__Selected excerpt__.
[R] Non-linear curve fitting (nls): starting point and quality of fit

[Nerak]

Hi all,

Like a lot of people I noticed that I get different results when I use nls
in R compared to the exponential fit in excel. A bit annoying because often
the R^2 is higher in excel but when I'm reading the different topics on this
forum I kind of understand that using R is better than excel?

 (I don't really understand how the difference occurs, but I understand that
there is a different way in fitting, in excel a single value can make the
difference, in R it looks at the whole function? I read this: "Fitting a
function is an approximation, trying to find a minimum. Think of frozen
mountain lake surrounded by mountains. Excel's Solver will report the
highest tip of the snowflake on the lake, if it finds it. nls will find out
that the lake is essentially flat compare to the surrounding and tell you
this fact in unkind word." )


I have several questions about nls:

1. The nls method doesn't give an R^2. But I want to determine the quality
of the fit. To understand how to use nls I read "Technical note: Curve
fitting with the R environment for Statistical Computing". In that document
they suggested this to calculate R^2:

RSS.p<-sum(residuals(fit)^2)

__Information given__.
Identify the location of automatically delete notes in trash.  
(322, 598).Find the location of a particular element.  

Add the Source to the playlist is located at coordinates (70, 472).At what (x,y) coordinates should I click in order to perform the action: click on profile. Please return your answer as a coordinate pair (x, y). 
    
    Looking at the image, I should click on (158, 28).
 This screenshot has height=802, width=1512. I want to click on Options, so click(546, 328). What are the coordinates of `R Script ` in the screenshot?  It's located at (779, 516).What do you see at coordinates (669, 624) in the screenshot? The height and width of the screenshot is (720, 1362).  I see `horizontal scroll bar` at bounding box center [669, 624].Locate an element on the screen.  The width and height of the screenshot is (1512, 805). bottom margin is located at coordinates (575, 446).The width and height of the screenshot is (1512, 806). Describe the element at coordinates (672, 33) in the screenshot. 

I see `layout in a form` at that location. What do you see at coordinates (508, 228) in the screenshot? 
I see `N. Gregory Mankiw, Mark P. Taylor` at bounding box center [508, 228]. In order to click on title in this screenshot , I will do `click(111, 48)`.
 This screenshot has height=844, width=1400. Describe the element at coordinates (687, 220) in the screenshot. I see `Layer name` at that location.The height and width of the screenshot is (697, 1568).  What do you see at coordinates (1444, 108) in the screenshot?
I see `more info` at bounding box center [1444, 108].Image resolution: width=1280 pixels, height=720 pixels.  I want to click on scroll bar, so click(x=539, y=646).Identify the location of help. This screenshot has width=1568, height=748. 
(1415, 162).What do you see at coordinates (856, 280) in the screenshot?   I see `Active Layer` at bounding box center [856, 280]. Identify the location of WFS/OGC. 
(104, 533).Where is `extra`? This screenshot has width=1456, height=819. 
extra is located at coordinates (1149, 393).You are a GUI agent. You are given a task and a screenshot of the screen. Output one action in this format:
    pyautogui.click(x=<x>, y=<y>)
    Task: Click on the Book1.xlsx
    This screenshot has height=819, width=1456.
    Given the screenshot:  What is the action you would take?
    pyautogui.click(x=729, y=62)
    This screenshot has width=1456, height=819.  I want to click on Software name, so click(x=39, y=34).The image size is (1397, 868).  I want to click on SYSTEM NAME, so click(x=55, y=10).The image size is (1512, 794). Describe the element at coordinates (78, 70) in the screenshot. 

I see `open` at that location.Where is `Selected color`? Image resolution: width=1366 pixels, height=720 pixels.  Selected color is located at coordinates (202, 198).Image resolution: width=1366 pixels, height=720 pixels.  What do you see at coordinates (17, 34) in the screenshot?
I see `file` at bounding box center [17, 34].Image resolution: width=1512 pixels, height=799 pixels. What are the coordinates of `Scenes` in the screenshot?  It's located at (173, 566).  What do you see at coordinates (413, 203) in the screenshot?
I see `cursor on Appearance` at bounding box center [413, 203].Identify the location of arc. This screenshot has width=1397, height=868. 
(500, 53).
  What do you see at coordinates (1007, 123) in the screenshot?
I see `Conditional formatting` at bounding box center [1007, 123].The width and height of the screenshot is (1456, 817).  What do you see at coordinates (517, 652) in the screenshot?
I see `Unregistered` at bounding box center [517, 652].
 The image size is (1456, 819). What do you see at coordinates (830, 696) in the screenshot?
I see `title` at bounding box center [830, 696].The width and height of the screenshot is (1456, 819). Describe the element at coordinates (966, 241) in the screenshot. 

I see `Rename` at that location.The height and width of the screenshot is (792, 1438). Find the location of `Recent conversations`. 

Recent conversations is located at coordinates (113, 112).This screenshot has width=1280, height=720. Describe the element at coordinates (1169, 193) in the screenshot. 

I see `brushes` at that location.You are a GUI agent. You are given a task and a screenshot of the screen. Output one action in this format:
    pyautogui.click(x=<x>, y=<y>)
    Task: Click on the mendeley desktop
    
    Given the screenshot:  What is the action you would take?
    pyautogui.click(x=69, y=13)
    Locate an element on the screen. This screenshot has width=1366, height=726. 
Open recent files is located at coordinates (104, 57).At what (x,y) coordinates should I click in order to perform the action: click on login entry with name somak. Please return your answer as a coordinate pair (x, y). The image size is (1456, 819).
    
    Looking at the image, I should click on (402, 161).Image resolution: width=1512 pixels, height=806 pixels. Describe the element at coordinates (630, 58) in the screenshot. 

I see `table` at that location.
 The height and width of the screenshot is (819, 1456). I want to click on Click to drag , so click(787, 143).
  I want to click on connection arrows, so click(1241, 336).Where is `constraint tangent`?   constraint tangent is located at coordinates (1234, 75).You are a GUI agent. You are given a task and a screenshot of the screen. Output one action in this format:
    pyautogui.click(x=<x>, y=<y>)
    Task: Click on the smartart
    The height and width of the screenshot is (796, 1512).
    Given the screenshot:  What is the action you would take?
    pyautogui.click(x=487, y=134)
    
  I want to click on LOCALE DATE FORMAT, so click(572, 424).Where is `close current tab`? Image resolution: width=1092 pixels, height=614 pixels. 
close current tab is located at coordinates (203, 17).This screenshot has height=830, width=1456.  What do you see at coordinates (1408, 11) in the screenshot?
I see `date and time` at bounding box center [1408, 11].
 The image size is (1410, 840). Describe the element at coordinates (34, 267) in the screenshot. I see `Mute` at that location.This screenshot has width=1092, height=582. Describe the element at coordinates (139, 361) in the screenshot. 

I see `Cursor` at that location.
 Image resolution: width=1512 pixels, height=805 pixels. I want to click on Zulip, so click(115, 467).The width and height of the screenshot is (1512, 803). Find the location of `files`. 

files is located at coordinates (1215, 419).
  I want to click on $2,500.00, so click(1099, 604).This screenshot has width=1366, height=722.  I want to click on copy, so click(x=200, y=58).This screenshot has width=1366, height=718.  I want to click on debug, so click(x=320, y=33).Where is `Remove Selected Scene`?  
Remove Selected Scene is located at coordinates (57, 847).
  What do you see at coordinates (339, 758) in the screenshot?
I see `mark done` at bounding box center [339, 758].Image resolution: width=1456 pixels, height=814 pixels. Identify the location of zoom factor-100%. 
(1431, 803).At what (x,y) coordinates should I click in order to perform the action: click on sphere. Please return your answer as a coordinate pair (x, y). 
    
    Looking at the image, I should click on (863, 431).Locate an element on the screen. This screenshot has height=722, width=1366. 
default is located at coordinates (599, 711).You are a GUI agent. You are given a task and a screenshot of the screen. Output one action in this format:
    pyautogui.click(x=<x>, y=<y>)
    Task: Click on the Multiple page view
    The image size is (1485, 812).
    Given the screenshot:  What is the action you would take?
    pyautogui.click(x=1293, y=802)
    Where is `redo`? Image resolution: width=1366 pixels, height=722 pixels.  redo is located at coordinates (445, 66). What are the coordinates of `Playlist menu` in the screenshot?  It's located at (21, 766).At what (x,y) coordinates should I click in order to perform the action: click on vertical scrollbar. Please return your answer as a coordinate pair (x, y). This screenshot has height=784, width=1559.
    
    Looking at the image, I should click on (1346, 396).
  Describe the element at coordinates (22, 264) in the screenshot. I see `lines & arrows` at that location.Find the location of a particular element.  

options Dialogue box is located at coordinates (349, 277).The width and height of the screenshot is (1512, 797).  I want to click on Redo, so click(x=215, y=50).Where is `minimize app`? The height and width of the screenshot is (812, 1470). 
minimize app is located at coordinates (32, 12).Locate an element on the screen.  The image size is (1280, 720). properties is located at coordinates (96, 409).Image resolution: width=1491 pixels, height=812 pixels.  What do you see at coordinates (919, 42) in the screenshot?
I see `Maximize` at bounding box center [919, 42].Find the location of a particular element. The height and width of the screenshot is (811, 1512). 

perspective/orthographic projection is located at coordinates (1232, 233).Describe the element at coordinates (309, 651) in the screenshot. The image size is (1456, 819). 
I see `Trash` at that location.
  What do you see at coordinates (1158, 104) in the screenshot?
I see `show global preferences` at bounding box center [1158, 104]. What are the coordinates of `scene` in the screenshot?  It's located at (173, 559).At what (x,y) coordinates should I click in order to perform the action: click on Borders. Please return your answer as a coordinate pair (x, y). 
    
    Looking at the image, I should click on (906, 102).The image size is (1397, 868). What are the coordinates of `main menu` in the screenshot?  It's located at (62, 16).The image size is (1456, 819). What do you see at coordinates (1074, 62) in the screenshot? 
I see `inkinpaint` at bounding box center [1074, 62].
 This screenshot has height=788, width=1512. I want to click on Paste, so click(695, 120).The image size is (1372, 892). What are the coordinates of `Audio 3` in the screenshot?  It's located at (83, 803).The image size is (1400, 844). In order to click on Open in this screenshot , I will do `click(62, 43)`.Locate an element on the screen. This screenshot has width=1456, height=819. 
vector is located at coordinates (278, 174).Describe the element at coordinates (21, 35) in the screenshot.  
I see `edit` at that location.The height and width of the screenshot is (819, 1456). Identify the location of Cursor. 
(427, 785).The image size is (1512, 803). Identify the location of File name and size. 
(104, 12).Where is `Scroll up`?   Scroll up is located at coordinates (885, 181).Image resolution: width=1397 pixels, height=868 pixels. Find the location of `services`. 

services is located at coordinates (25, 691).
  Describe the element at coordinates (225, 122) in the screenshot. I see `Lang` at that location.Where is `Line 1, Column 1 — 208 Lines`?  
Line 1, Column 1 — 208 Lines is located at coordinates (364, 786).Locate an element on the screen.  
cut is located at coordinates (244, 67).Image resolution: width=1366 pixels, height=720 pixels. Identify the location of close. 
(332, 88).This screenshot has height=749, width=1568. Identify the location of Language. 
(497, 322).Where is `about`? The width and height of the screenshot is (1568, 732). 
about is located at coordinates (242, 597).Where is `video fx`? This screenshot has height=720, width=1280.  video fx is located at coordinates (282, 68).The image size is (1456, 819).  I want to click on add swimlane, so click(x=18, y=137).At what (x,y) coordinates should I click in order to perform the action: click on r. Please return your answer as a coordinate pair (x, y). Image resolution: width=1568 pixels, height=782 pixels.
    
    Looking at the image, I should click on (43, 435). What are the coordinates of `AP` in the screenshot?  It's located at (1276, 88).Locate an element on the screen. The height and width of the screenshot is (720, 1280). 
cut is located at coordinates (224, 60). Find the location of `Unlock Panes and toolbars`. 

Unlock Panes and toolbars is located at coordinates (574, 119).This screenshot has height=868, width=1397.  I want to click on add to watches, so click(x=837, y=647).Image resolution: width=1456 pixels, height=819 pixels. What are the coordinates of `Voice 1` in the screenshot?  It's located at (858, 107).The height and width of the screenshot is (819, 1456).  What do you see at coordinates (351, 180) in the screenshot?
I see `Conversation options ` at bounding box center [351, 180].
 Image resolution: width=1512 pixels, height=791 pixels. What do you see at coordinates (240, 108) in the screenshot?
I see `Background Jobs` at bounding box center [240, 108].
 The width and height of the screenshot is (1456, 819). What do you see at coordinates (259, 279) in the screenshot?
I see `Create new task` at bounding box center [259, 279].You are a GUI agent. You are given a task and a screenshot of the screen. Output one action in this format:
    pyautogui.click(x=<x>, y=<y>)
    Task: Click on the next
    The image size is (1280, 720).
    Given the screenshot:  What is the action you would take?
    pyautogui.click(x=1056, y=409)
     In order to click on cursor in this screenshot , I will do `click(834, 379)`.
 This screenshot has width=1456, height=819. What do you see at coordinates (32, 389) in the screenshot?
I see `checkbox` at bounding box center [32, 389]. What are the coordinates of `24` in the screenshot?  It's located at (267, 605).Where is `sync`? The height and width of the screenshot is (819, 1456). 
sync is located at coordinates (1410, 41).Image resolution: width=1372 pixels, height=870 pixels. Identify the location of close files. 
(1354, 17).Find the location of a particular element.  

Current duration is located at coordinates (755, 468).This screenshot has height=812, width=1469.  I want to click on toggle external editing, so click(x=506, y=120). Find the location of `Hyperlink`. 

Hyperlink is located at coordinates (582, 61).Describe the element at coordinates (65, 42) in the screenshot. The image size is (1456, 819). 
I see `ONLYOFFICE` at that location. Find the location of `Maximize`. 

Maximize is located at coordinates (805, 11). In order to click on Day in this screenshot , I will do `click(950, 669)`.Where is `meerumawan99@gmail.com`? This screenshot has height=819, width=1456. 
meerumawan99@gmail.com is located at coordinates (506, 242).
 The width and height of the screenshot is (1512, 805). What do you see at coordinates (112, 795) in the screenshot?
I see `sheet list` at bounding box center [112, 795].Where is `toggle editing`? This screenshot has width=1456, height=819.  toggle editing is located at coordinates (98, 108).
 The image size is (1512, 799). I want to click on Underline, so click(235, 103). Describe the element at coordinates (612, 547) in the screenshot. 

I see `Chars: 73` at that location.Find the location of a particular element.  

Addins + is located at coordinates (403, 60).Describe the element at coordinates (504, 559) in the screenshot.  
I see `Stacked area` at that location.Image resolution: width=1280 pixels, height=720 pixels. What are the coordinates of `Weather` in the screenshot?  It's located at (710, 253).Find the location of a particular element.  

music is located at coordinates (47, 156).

__What you should do__. In the nls forum post, what document did the poster read to learn how to use nls? Use only the nls forum post, not the listing.

__In response__. "Technical note: Curve fitting with the R environment for Statistical Computing"